**ИСХОДНЫЙ ФРАГМЕНТ**.
◆ ◆ ◆

Но почему он именно Соловей? Ученые не могут определенно ответить на этот вопрос, пытаясь ассоциировать свистящего монстра то с иранской птицей Симургом, то с языческим жрецом. Но более вероятной представляется гипотеза, по которой Соловьями, Скворцами и прочими птичьими именами называли себя отдельные представители финно-угорской группы — мордва и марийцы. И прозвища эти были весьма популярны у разбойников, промышлявших грабежом на дорогах.

Делали они это так. Сперва дозорные птичьим свистом посылали сигнал о приближении путника, а когда тот равнялся с засадой, с веток деревьев на него прыгали разбойники с дубинками. В сказках образ лесных лихоимцев постепенно трансформировался в одного, зато могущественного Соловья-разбойника. Отголоском этой версии может служить упомянутая в летописях история мордвина Соловья, которого в XV веке судили, а потом казнили в Нижнем Новгороде за многолетние грабежи и убийства на большой дороге.

◆ ◆ ◆

**СОДЕРЖИМОЕ НАБОРА ДАННЫХ**.
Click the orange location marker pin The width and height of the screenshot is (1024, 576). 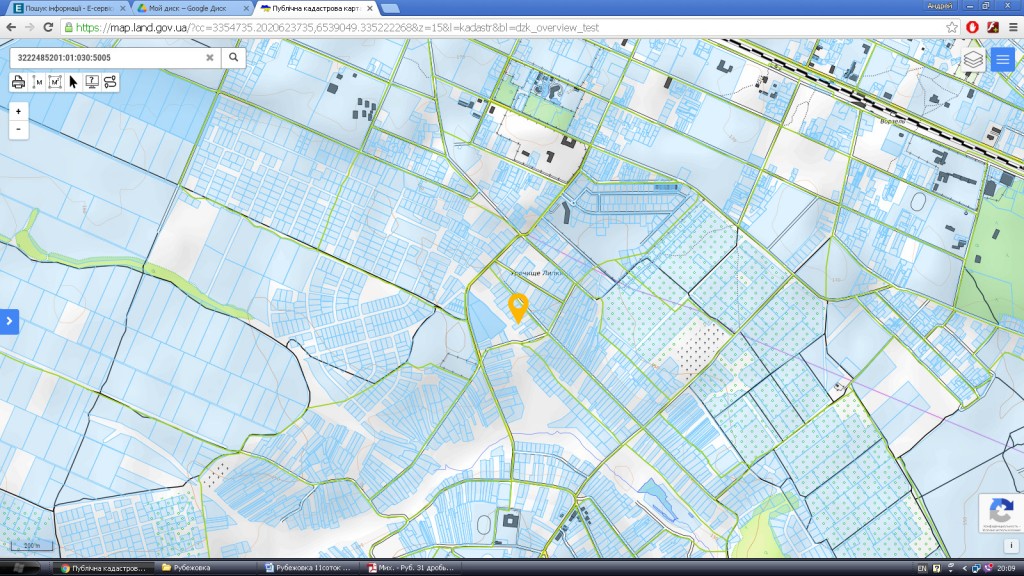[518, 307]
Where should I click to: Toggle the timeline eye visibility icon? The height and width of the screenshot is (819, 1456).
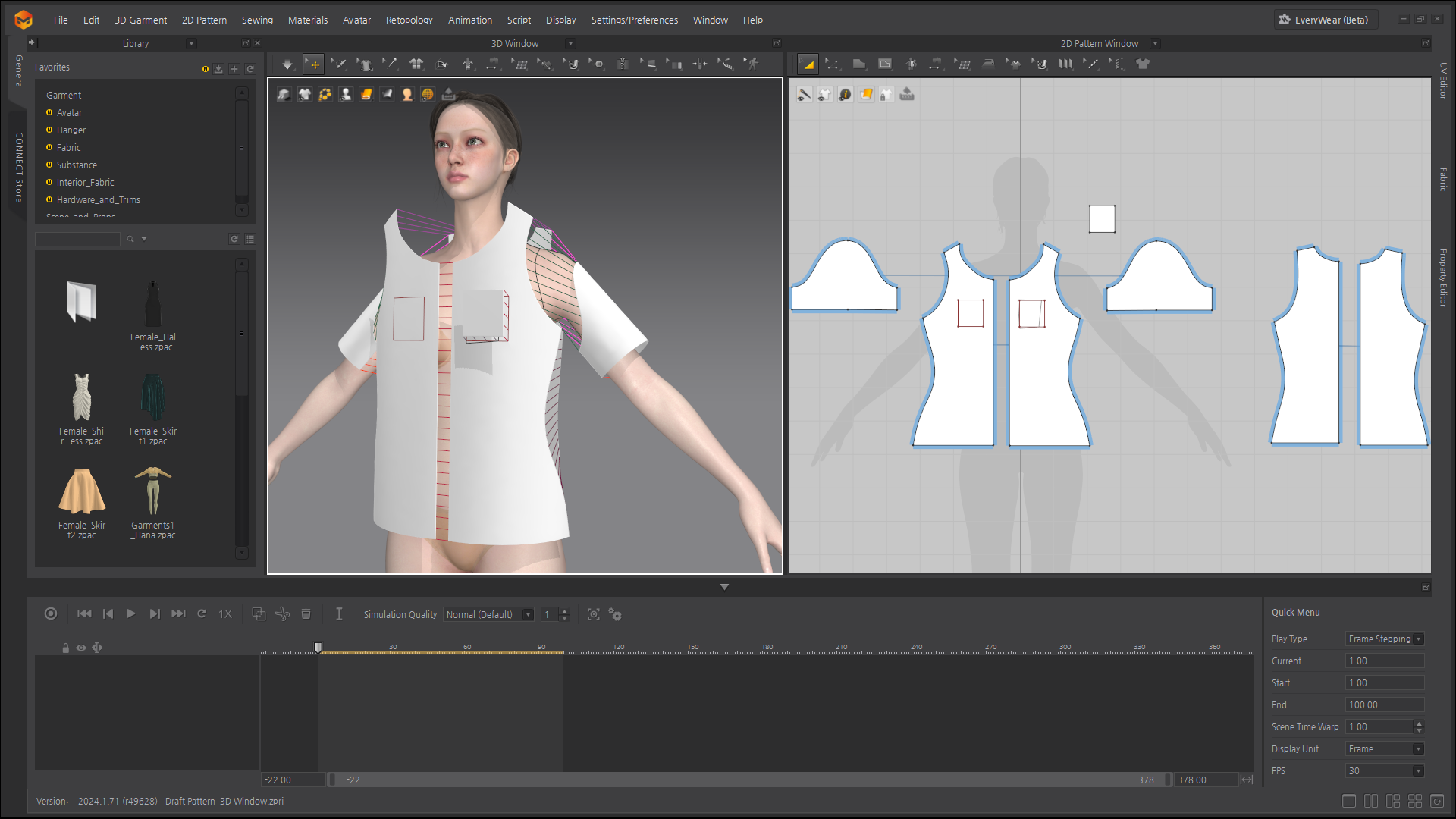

◆ ◆ ◆

**ТРЕБОВАНИЯ**.
(1) Перечислите все версии происхождения имени Соловья, которые упомянуты во фрагменте о Соловье-разбойнике.
(2) Продолжите текст о Соловье-разбойнике после его последнего предложения.
Листинг здесь не понадобится.

**РЕЗУЛЬТАТЫ**.
(1)
- Связь с иранской птицей Симургом.
- Связь с языческим жрецом.
- Птичьи имена (Соловьи, Скворцы и другие), которыми называли себя представители финно-угорской группы, мордва и марийцы. Такие прозвища были популярны у разбойников, грабивших на дорогах.

(2)
Дядька Черномор и Черное море

Ну и напоследок о владыке Черного моря. Ведь именно с этим водоемом у многих и ассоциируется могущественный дядька Черномор — сказочный командир 33 богатырей.

«Сказка о царе Салтане» Пушкина известна гораздо лучше, чем его же поэма «Руслан и Людмила». А ведь там тоже присутствует Черномор. Только он предстает не в образе «красавца удалого, великана молодого», а как злобный бородатый карлик, который таскает чужих невест.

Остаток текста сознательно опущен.